• anthropogenic •
æn-thrê-pê-gen-ik • Hear it!
Part of Speech: Adjective
Meaning: Man-made, human-made, caused by humans.
Notes: Here is a word creeping out of the scientific world and into general speech. It has an old-fashioned partner, anthropogenetic, which means two adverbs, anthropogenetically or anthropogenically. Notice the semantically empty suffix -al inserted between both adjectives and the adverb suffix -ly.
In Play: If you are not sure whether to use the obvious man-made or the peculiar-sounding human-made, here is an alternative: "The biggest anthropogenic threat to the peregrine falcon is habitat destruction caused by expanding housing developments." Today the argument is whether global warming is the result of anthropogenic or natural causes.

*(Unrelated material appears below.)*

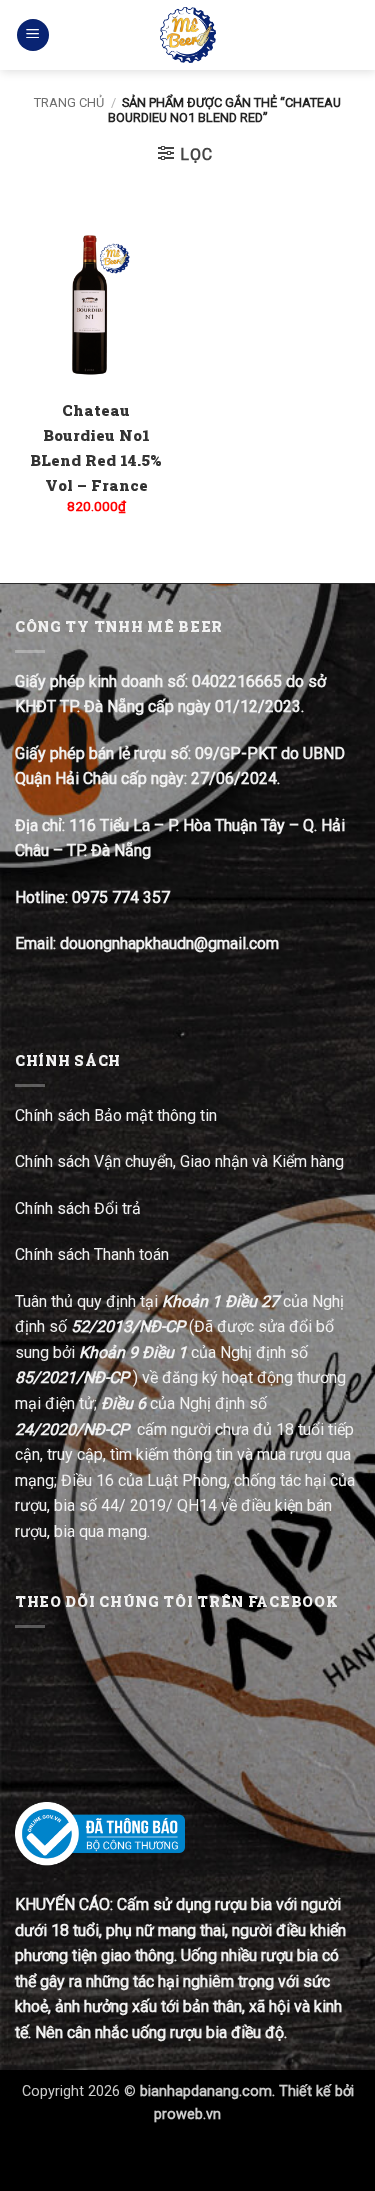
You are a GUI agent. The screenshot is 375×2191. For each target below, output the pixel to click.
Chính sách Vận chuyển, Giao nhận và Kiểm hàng (179, 1161)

Word History: Today's Good Word was formed as a Greek compound, comprising anthropo- "human being" + gen- "producing, giving birth to". The best anyone can do with anthropos is to speculate it might have come from andro- "beard(ed)" + ops, opos "face" = "man" then "human". Gen- is another matter. It comes from PIE gene- "give birth to, beget". We have evidence of it throughout the Indo-European languages, beginning with generate, borrowed from Latin and oxygen, created by the French chemist Antoine-Laurent Lavoisier from Greek oxys "sharp, acidic" + -gen. Other borrowed words in English include genius, genie, and genocide. Words passed down by our Germanic ancestors from the same PIE word include kin, kind and king, though the origin of the final G is something of a mystery. (It is no mystery who recommended today's Good Word; it was our old friend, George Kovac.)